Hillary Clinton Wants to Tax the Rich -- Here, There and Everywhere
Filed under: Taxes
"Don't tax you. Don't tax me. Tax that fellow behind the tree."
You've got to hand it to former Louisiana Senator Russell Long. When he coined that saying, decades ago, he nailed the guiding principle of politicians in government -- everywhere and everywhen. You want revenues? Fine and dandy. But if you also want to get reelected, make sure you get those revenues from somebody else.
In our current Democracy, the "somebody else" most often targeted for taxation these days is "the wealthiest 1%," a group of folks with the equally attractive attributes of (a) having a lot of money to tax and (b) lacking a majority vote with which to punish the taxer.
But taxing high income individuals does pose problems -- problems that Secretary of State Hillary Clinton proposes to deal with.
Don't mess with taxes
Perhaps the chief problem with taxing the wealthy is this: Rich folks are awfully good at dodging the tax man. They've got accountants and lawyers at their beck and call who are experts in locating loopholes in the tax code.
And when such "tax minimization strategies" fail?
Why, then a rich guy can always decide to "pull a Facebook" -- follow in the footsteps of Facebook (FB) co-founder Eduardo Saverin, renounce U.S. citizenship, and fly away to someplace with a more lenient tax code. (It's not just U.S. citizens going this route, either. Last month, Bernard Arnault, France's richest man and the CEO of luxury-goods maker LVMH, responded to French plans to hike taxes on the rich by emigrating and seeking Belgian citizenship.)
Enter Secretary Clinton, with a novel solution to the problem: Tax everyone, everywhere, and especially the rich.
Make Them Pay
Clinton first floated her proposal at the Clinton Global Initiative conclave in New York last month: "It is a fact that the elites in every country are making money. There are rich people everywhere, and yet they do not contribute to the growth of their own countries."
So far, mainstream commentary on the speech has painted it as a simple expression of the American-centric worldview: We think raising taxes on our richest 1% is a pretty keen idea, and you other countries should, too.

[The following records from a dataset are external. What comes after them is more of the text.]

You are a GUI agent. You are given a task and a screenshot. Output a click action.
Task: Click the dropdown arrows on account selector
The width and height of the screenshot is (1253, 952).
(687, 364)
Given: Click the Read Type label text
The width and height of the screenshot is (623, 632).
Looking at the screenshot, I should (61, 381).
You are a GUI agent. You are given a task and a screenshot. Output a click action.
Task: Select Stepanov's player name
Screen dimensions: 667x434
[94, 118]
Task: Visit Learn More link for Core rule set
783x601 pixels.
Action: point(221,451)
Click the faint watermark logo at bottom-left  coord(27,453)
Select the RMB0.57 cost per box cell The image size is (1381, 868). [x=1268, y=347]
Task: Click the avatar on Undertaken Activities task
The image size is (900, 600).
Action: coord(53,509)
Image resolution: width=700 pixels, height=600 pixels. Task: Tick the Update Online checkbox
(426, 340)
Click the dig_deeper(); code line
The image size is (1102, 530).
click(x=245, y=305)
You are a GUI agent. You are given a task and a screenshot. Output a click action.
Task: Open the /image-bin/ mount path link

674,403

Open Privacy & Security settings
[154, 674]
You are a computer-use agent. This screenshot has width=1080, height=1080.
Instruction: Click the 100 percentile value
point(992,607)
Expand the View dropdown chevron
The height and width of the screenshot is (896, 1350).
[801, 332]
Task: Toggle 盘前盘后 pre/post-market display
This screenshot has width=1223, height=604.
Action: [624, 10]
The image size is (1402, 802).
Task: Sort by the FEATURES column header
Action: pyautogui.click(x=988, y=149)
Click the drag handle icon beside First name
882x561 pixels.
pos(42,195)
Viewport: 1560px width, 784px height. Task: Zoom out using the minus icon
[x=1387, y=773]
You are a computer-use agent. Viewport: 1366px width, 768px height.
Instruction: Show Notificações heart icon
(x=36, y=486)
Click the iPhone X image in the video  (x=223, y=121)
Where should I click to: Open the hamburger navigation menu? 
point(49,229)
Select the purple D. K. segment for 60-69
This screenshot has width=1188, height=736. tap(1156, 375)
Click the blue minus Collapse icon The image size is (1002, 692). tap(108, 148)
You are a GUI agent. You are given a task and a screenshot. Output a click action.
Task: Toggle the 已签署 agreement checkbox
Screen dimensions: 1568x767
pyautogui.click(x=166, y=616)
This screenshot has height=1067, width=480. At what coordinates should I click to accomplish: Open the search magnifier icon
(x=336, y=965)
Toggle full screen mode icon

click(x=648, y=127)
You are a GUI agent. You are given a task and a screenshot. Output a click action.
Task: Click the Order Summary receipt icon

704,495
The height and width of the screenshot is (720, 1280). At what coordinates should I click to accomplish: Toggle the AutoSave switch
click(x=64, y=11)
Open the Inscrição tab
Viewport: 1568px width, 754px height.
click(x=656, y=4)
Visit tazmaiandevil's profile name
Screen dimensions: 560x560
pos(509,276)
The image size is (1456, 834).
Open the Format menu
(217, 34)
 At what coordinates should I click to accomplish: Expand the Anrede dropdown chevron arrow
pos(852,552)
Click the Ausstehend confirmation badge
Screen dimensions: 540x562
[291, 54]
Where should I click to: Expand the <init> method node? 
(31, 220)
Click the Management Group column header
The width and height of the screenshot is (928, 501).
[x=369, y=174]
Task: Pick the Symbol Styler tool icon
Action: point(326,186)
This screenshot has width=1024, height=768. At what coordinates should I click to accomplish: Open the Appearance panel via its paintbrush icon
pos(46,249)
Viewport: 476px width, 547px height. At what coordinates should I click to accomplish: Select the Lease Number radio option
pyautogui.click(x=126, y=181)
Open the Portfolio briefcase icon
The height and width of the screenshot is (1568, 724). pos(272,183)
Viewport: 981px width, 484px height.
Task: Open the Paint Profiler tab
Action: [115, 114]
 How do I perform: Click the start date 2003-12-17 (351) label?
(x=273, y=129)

But there may be something more subtle afoot. The real purpose behind Clinton's salvo could be to send a shot across the bow of would-be Saverin and Arnault imitators: If you think you can avoid higher taxes by simply switching citizenship, think again.
Nowhere to Run to
Consider: Right now, the top 1% of American taxpayers earn annual income of $1.9 trillion. Collectively, that is. On average, the effective tax rate on this income is about 29%. Thus, if you're a politician looking for an easy way to close America's $1.3 trillion budget gap, raising taxes on 1% of Americans looks like a made-to-order solution.
It just so happens that after taking 29% of these folks' income in the form of taxes, the 71% they have left over works out to a little over $1.3 trillion.
Voila! Problem solved! Except for one thing: You obviously can't raise taxes on the 1% to 100% -- or anything close enough to make a real dent in the deficit -- without causing a lot of people to seriously reconsider the benefits of U.S. citizenship.
Raise taxes on the richest 1% too much, and you're likely to spook a few of them into bolting -- though probably not enough of them to affect your ability to reduce the budget deficit, granted. But it still makes you look bad when the fauna start fleeing the forest.
So to prevent this from happening, it's probably prudent to start closing off a few exit lanes, and making escape more difficult before the Great Tax Hunt begins.
And that's how we wound up with the CGI pronouncement last month. Secretary Clinton apparently wants to make it harder to find a tree safe for tax-evaders to hide behind, anywhere in the world. And while that may not solve anyone's deficit problems, it sure makes for good politics.